◆ **Exercise directions**: Among the lines below, return each one that contains the word "Sharma".

========================================================================

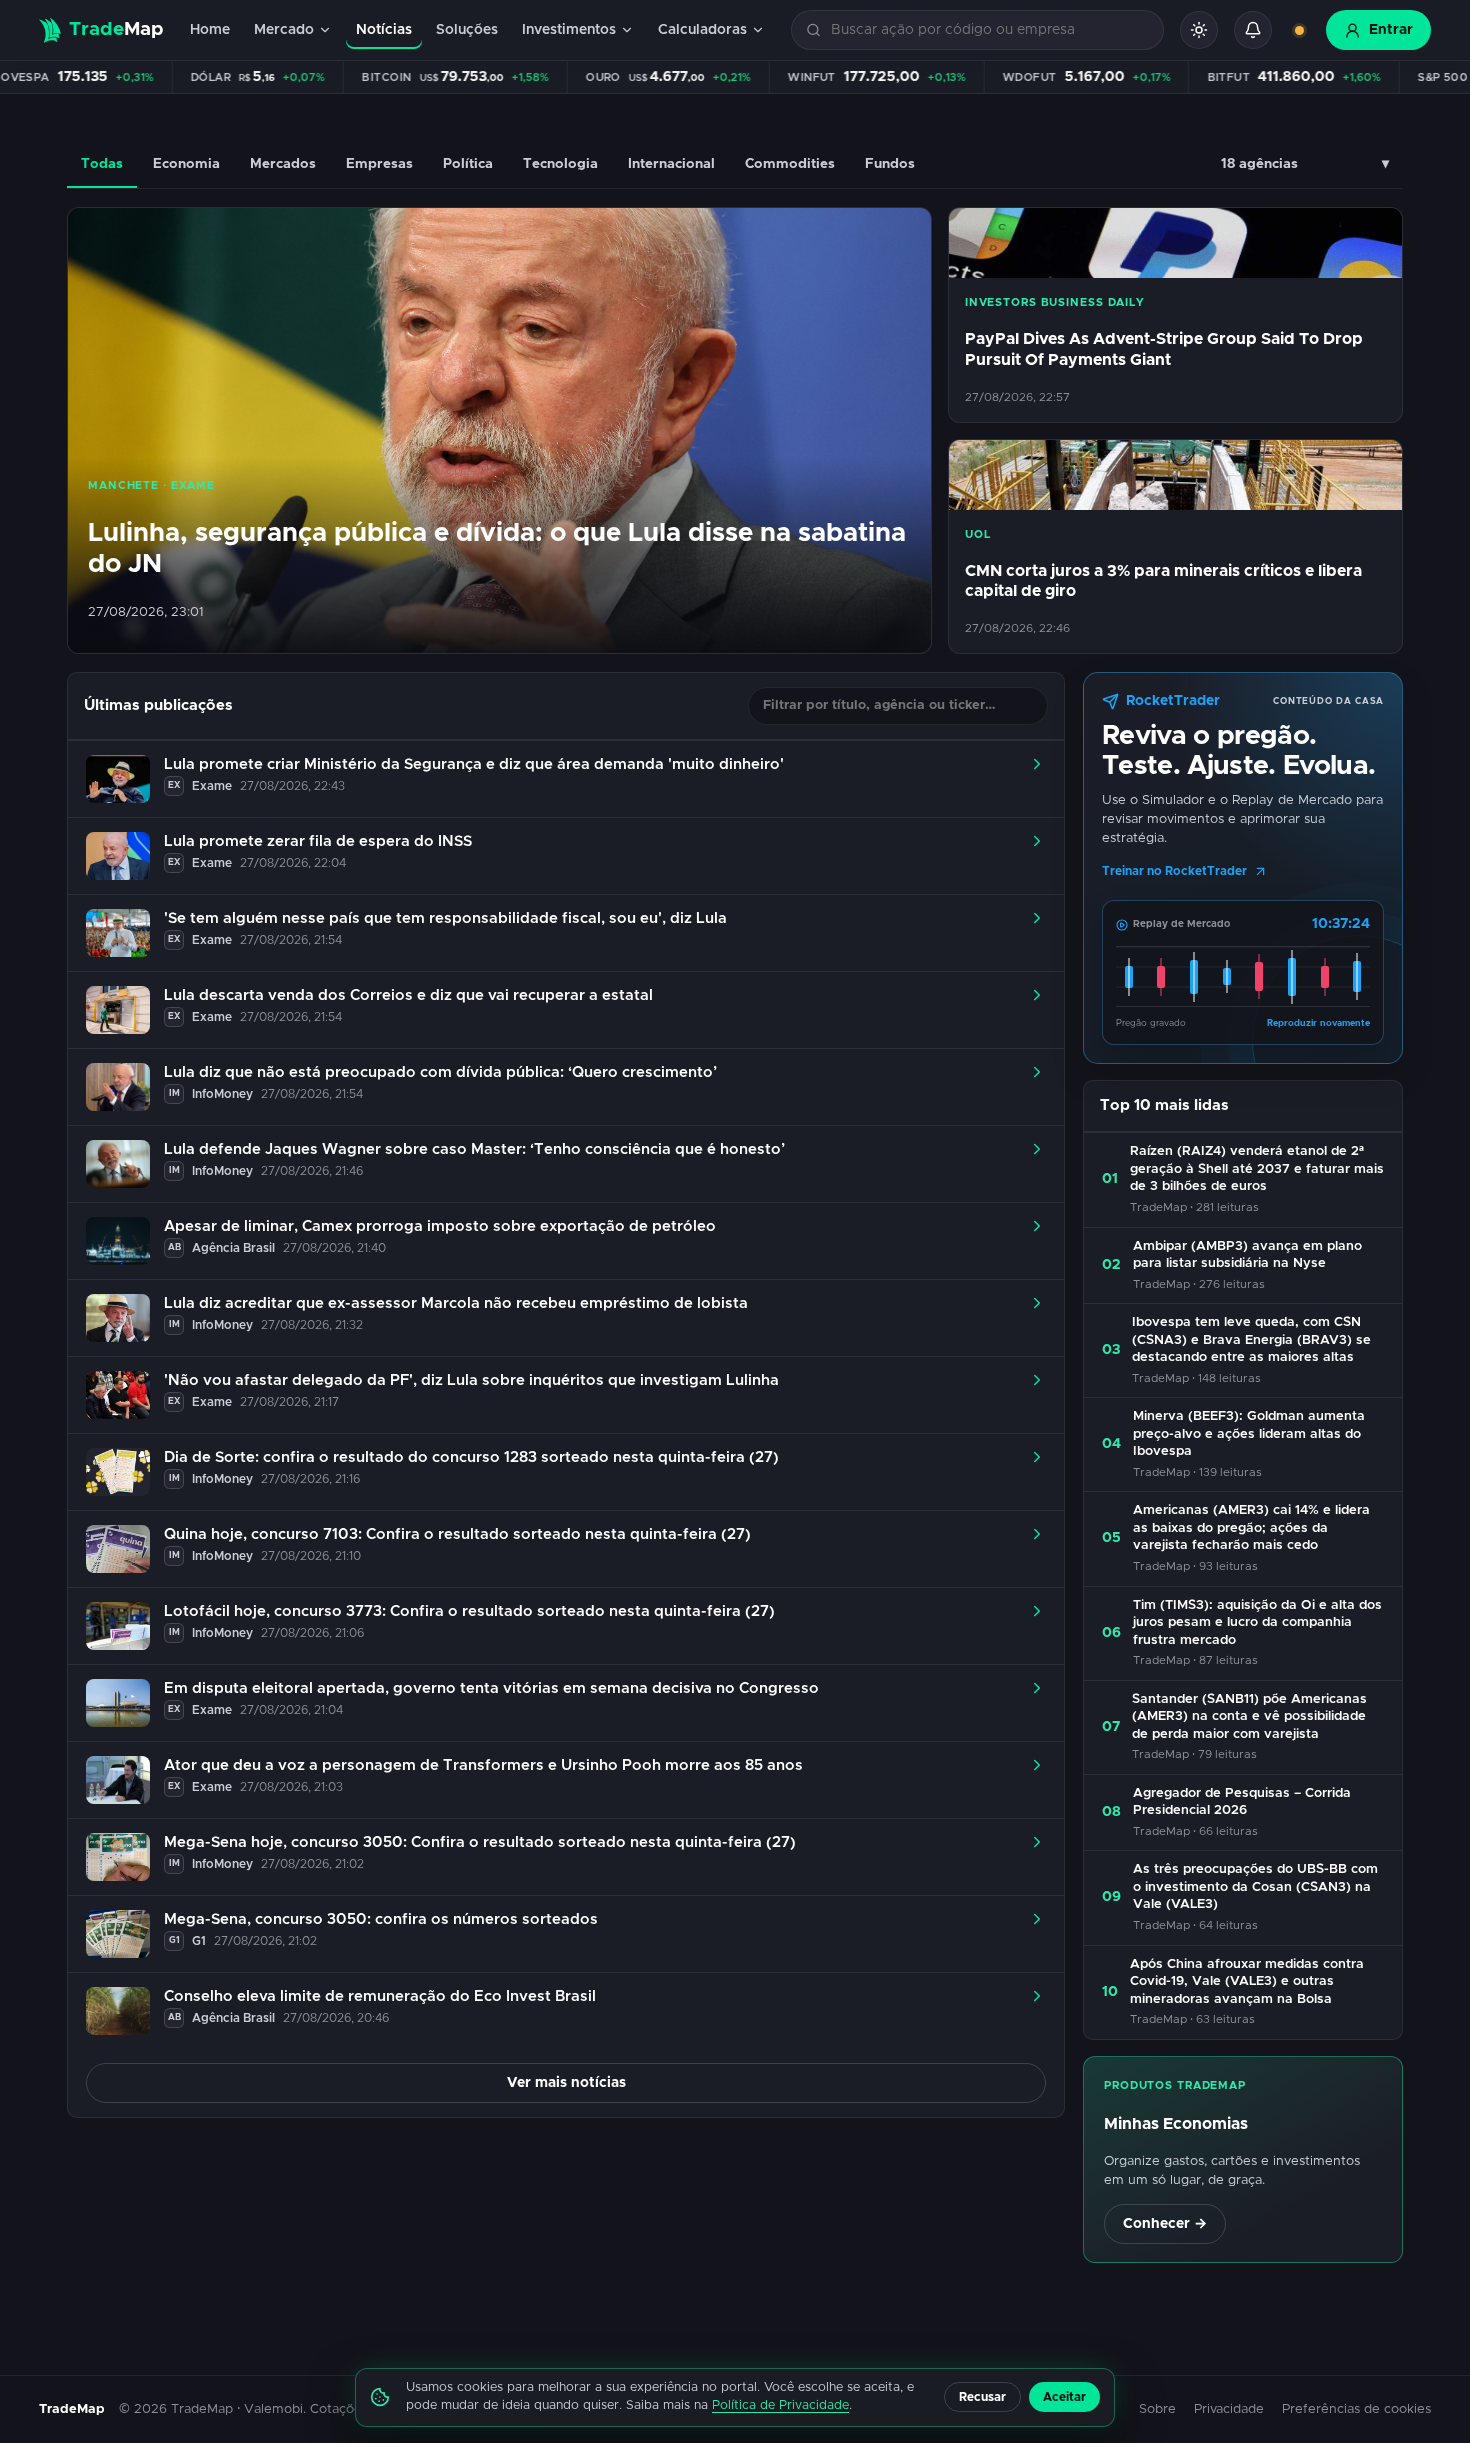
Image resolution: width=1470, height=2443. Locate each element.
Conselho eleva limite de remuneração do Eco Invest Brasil (380, 1996)
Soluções (467, 30)
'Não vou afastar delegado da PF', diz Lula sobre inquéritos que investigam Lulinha (471, 1380)
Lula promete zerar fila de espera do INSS (318, 841)
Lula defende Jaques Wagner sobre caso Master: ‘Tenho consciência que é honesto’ (474, 1149)
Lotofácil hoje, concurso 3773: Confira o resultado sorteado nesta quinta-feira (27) (469, 1611)
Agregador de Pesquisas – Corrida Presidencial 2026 (1242, 1802)
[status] (1299, 30)
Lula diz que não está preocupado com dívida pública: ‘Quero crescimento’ (440, 1072)
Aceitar (1064, 2397)
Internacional (671, 164)
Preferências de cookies (1356, 2409)
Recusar (982, 2397)
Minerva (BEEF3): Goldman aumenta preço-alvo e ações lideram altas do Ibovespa (1249, 1434)
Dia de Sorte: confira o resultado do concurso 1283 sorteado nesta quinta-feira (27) (471, 1457)
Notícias (384, 30)
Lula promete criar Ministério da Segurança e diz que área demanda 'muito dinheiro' (474, 764)
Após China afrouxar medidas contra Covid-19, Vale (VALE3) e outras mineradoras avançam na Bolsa (1247, 1982)
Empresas (379, 164)
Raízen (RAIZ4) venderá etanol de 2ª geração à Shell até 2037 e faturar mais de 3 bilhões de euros (1257, 1169)
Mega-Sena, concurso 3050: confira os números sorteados (381, 1919)
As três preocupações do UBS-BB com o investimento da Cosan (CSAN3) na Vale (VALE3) (1255, 1887)
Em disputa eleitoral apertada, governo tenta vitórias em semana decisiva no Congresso (491, 1688)
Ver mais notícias (566, 2083)
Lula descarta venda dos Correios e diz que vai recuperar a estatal (408, 995)
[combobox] (989, 30)
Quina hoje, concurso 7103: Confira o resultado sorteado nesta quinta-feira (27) (457, 1534)
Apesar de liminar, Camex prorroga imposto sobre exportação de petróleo (440, 1226)
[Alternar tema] (1199, 30)
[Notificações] (1253, 30)
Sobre (1157, 2409)
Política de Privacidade (780, 2405)
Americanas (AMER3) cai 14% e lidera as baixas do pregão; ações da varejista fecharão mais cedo (1251, 1528)
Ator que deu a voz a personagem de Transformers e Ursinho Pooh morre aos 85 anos (483, 1765)
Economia (186, 164)
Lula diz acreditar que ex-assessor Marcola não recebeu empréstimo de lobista (456, 1303)
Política (468, 164)
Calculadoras (702, 30)
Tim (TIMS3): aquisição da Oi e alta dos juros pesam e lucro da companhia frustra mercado (1257, 1623)
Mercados (283, 164)
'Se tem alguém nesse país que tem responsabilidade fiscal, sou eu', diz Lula (445, 918)
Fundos (890, 164)
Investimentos (569, 30)
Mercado (284, 30)
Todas (102, 164)
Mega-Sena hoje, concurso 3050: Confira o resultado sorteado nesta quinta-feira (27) (480, 1842)
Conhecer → (1165, 2224)
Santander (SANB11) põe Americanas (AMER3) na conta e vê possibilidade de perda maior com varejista (1249, 1717)
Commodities (790, 164)
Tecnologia (560, 164)
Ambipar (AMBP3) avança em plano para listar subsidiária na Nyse (1247, 1255)
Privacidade (1229, 2409)
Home (210, 30)
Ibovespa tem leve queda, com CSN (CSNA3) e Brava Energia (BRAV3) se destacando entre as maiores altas (1251, 1340)
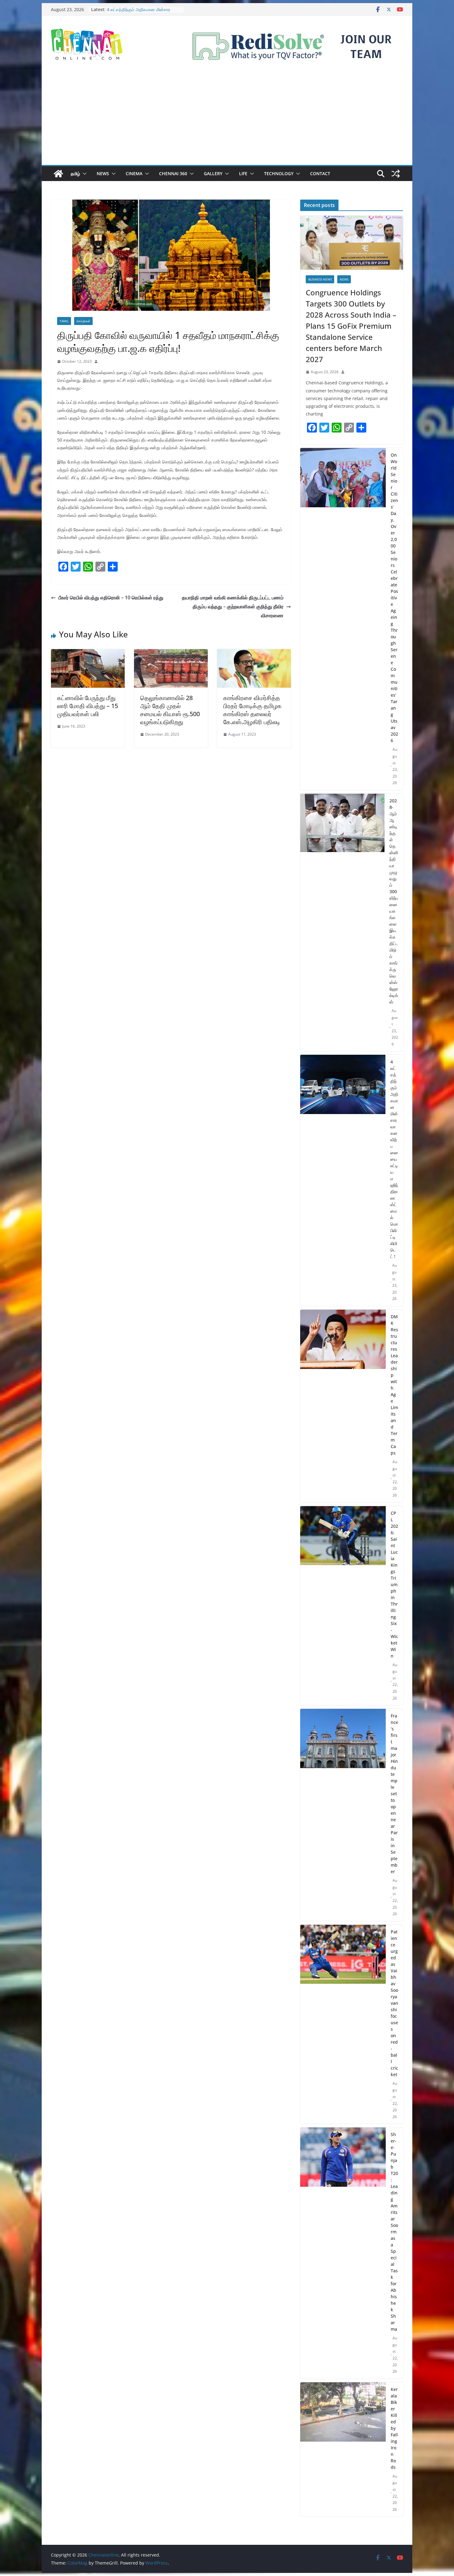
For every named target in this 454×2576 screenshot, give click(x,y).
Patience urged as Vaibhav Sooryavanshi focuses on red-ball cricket (394, 2003)
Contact (320, 173)
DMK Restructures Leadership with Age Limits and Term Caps (394, 1385)
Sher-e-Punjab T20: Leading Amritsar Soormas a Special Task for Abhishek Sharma (394, 2231)
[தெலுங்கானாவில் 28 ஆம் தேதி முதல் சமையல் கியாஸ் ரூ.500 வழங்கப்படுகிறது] (171, 653)
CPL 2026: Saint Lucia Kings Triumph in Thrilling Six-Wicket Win (394, 1584)
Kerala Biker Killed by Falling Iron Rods (394, 2428)
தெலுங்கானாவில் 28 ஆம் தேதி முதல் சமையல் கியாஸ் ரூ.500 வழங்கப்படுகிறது (170, 710)
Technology (278, 173)
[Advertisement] (227, 118)
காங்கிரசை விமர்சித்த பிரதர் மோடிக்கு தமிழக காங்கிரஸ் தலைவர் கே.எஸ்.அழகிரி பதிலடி (252, 710)
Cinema (134, 173)
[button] (83, 173)
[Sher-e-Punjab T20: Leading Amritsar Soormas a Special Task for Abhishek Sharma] (343, 2253)
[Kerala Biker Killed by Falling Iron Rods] (343, 2449)
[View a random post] (395, 173)
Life (243, 173)
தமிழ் (75, 173)
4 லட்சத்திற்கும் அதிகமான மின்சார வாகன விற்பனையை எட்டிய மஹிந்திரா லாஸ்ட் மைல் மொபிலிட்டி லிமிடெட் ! (394, 1159)
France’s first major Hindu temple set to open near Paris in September (394, 1793)
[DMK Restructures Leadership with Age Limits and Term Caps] (343, 1406)
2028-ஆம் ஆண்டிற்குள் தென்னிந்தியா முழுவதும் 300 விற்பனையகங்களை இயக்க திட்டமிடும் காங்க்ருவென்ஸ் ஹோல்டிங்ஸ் (393, 901)
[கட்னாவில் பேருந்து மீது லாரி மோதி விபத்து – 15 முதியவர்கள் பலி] (88, 653)
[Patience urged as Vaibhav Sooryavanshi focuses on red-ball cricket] (343, 2024)
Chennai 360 (173, 173)
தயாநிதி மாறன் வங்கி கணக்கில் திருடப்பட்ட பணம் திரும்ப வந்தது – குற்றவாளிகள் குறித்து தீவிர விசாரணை (233, 606)
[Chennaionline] (58, 173)
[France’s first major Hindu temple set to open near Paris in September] (343, 1815)
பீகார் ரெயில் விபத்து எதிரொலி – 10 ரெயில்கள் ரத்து (110, 597)
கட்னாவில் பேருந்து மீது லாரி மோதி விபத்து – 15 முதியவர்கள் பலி (87, 706)
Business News (320, 279)
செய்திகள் (83, 321)
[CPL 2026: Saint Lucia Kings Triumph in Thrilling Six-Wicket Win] (343, 1605)
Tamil (64, 321)
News (103, 173)
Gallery (213, 173)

========================================================================

◆ **Result**:
Sher-e-Punjab T20: Leading Amritsar Soormas a Special Task for Abhishek Sharma (394, 2231)
[Sher-e-Punjab T20: Leading Amritsar Soormas a Special Task for Abhishek Sharma] (343, 2253)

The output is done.